Exigibilidade da TCFA e honorários sucumbenciais em embargos à execução fiscal ambiental
1ª Turma do STJ, Rel. Min. Paulo Sérgio Domingues
A RED STAR S.A., empresa fabricante de produtos químicos potencialmente poluidores, teve encerradas suas atividades mas permaneceu ativa nos cadastros do IBAMA, que promoveu execução fiscal cobrando a Taxa de Controle e Fiscalização Ambiental (TCFA) relativa ao período de inatividade. A empresa opôs embargos à execução, alegando inexistência de fato gerador, tendo a sentença e o TRF5 reconhecido a inexigibilidade do tributo.
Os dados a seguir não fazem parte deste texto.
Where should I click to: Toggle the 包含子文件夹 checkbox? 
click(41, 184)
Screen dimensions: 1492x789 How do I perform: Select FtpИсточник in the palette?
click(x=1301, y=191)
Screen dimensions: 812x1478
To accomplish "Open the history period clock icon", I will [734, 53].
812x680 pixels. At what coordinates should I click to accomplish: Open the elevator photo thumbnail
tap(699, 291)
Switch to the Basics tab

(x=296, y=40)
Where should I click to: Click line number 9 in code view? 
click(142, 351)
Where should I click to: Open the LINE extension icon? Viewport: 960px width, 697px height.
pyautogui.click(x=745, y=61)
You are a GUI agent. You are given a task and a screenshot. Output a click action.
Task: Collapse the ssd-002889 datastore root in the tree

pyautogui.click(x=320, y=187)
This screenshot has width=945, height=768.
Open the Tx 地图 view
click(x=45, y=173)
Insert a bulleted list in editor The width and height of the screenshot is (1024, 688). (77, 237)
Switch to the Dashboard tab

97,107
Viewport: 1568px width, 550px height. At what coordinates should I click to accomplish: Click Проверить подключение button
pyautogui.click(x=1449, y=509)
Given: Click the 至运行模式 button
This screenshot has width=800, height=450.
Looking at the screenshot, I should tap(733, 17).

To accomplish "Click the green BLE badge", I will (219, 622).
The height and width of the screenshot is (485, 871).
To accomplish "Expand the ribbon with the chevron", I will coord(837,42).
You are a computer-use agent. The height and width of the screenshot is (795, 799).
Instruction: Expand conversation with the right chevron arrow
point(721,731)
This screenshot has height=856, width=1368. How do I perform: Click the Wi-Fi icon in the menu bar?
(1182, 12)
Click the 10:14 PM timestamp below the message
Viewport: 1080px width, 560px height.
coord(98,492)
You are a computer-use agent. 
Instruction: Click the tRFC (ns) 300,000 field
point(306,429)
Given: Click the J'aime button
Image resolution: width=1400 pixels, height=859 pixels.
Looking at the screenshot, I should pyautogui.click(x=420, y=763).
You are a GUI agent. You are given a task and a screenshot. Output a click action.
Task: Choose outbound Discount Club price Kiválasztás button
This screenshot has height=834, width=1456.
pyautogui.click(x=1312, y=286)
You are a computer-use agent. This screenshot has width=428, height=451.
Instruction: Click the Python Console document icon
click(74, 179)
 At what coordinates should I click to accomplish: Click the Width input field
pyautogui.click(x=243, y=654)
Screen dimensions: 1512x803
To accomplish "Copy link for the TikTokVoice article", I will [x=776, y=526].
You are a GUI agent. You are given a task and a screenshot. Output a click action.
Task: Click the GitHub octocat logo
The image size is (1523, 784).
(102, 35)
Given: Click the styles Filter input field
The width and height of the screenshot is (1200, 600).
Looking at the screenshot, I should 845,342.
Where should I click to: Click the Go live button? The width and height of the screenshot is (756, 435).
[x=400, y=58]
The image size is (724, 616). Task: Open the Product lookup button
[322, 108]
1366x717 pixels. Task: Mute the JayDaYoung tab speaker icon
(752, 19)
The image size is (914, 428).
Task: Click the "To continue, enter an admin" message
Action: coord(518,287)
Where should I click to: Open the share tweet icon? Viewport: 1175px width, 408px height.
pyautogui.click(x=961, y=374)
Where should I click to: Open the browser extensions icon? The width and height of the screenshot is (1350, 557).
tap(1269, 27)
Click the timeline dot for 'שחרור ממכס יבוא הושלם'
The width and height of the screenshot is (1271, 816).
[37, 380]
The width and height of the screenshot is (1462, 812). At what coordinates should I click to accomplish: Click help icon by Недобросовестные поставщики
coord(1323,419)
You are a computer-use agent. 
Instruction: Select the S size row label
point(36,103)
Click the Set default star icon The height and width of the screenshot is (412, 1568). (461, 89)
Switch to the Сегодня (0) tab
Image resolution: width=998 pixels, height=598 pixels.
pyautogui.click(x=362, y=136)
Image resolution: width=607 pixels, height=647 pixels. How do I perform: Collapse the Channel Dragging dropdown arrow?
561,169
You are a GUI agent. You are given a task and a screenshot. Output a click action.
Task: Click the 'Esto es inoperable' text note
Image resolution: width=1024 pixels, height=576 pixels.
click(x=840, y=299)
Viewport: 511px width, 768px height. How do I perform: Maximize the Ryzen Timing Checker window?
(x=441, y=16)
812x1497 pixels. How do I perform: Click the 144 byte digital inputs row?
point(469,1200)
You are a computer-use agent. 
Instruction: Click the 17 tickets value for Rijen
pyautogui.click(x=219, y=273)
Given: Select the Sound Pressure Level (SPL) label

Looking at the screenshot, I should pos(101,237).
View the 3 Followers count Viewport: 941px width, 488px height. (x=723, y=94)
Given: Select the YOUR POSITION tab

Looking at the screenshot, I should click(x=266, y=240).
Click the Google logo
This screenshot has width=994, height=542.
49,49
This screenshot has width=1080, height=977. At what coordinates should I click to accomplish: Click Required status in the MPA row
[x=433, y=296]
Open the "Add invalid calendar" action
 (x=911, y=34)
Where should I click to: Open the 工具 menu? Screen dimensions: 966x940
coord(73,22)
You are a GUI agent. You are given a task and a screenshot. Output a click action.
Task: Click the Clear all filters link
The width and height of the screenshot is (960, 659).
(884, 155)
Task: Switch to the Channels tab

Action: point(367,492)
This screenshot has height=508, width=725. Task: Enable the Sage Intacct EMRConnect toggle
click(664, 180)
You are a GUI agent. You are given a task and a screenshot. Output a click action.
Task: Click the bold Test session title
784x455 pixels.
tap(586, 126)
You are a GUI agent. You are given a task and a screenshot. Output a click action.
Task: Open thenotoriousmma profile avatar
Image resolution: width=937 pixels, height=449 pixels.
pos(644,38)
A controvérsia jurídica de fundo envolve a exigibilidade da TCFA quando a empresa, embora inscrita no Cadastro Técnico Federal do IBAMA, comprova a cessação efetiva de suas atividades potencialmente poluidoras. Acessoriamente, discute-se a quem deve ser imputada a responsabilidade pelo princípio da causalidade para fins de fixação de honorários advocatícios sucumbenciais.
O STJ conheceu parcialmente do recurso especial e, nessa extensão, negou-lhe provimento. Quanto aos honorários, incidiu a Súmula 7/STJ, pois acolher a tese da recorrente exigiria reexame do contexto fático-probatório para verificar a quem se atribui a causalidade pela demanda, prevalecendo o entendimento do TRF5 de que a negligência da empresa na atualização cadastral afastava o direito à verba honorária.